Rural travel costs should be covered, say advisers

21st February 2003 at 00:00
SPECIAL funds should be made available to cover transport costs for thousands of students in rural areas, according to a group of government advisers.

Research by the Learning and Skills Development Agency has recommended a new "sparsity uplift" under the Learner Support Fund to help cover the higher cost of travel for students at 160 colleges in rural districts. Up to 10,000 students could benefit, according to the LSDA.

The findings contradict a 2002 funding report that concluded there was no need for an extra allowance for rural students similar to the one on offer in London.

Mick Fletcher, LSDA's head of research, said that while students' travel costs are greater in the countryside, there is no evidence that running a college is any more expensive.
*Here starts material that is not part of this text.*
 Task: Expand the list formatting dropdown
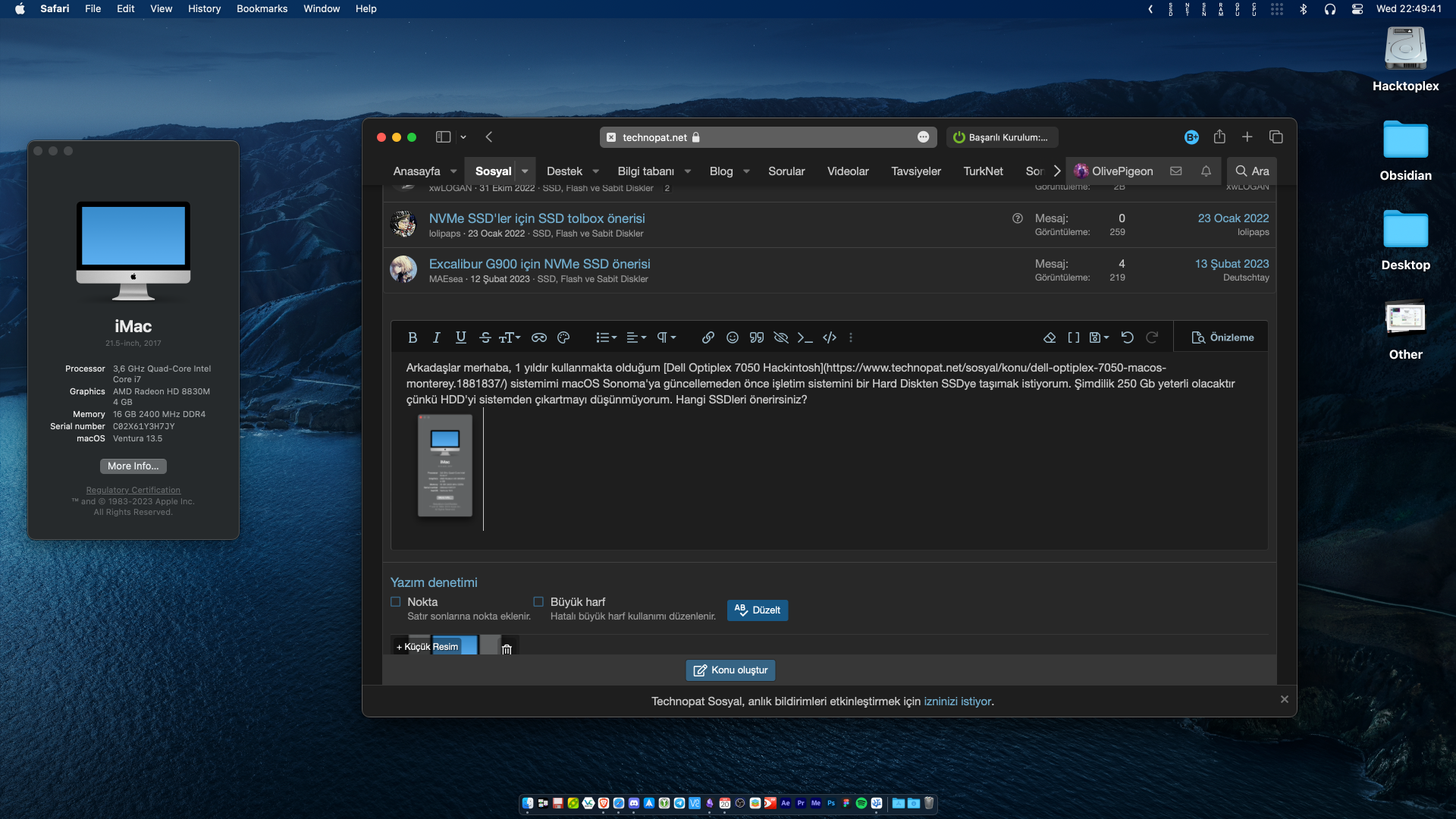point(606,337)
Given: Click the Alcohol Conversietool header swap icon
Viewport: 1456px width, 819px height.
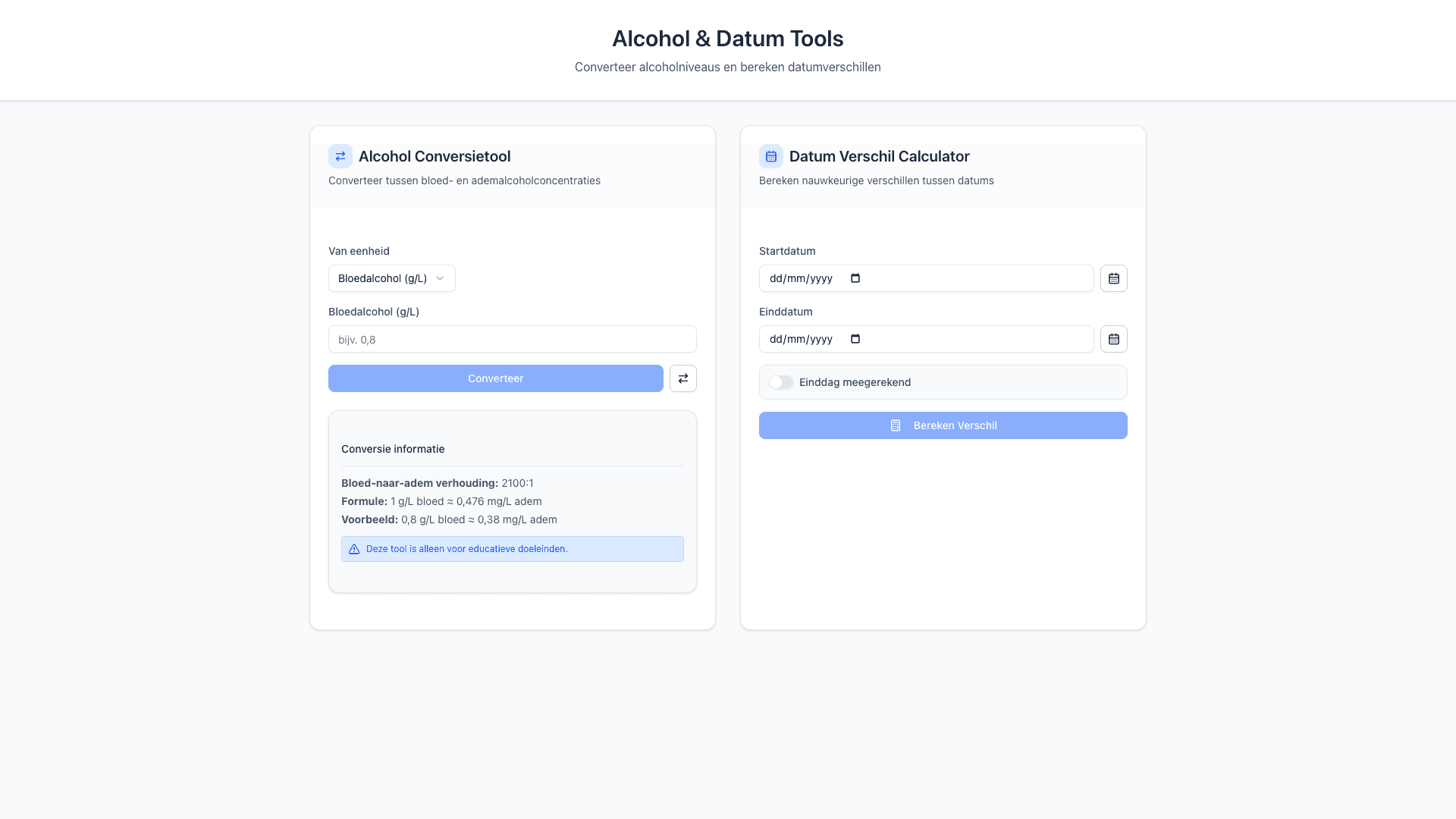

He added: "We have established that journeys are longer and more expensive for many students in the countryside, and we think the learner support fund should address that issue."

The report also suggests a change in childcare funding under the learner support scheme. Mr Fletcher said the Learning and Skills Council, which distributes the fund, should take account of the demographic picture at individual colleges, adding: "At the moment, childcare is allocated on the basis of student numbers and deprivation. Our research shows that most claims for help with childcare are from women aged 19 to 39, so we need to focus childcare funding much more on colleges with those kinds of populations."

The report recommended the distribution of residential bursary funds, the needs of internet students and the impact of learner support funds on participation. Mr Fletcher said no extra money would be needed to boost funding in these areas. Instead, he said, the learner support fund should be allocated differently. Also, the September 2004 launch of education maintenance allowances - to give poorer students up to pound;30 a week - will release learner support funding for new areas.

He added: "The EMAs will mean less need for learner support, and a need to focus the remaining fund on those with very high costs - either for longer journeys or for expensive childcare."